# [Given text]
-----
As a general proposition, plaintiffs have the option of naming those parties whom they choose to sue, subject only to the rules of joinder of necessary parties. While the plaintiffs' decision in this regard may have repercussions for purposes of diversity jurisdiction, there is no reason for a court to interfere with this inevitable consequence of a plaintiff's election unless the plaintiff had impermissibly manufactured diversity or used an unacceptable device to defeat diversity.

There are substantially more cases dealing with a plaintiff's attempt to manufacture diversity than to destroy it. The first Judiciary Act of 1789, 1 Stat. 73, sought to restrain manufactured diversity jurisdiction by virtue of assignment of the plaintiff's claim, and a more general effort to avoid collusively created diversity was enacted in 1875. See Pub.L. No. 61-7031, 36 Stat. 1087, 1098. The current version of that statute, codified at 28 U.S.C. Sec. 1359, requires the federal court to dismiss or remand a suit in which any party, by assignment or otherwise, has been improperly or collusively joined to invoke federal diversity jurisdiction. See generally Kramer v. Caribbean Mills, Inc., 394 U.S. 823, 89 S.Ct. 1487, 23 L.Ed.2d 9 (1969).
-----
# [Collected material]
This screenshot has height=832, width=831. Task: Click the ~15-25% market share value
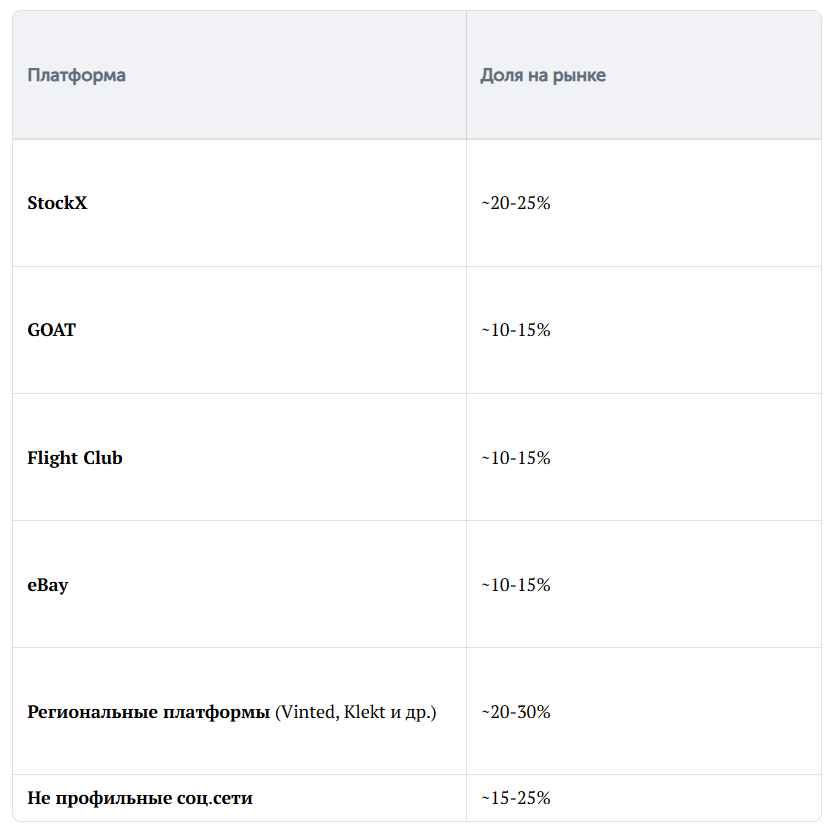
-----
# [What the task asks]
Answer these from the passage on diversity jurisdiction:
(a) What are plaintiffs' choices of which parties to sue subject to?
(b) In what year was a more general effort to avoid collusively created diversity enacted?
(c) Where is the current version of that statute codified?

# [Result]
(a) The rules of joinder of necessary parties.
(b) 1875.
(c) 28 U.S.C. Sec. 1359.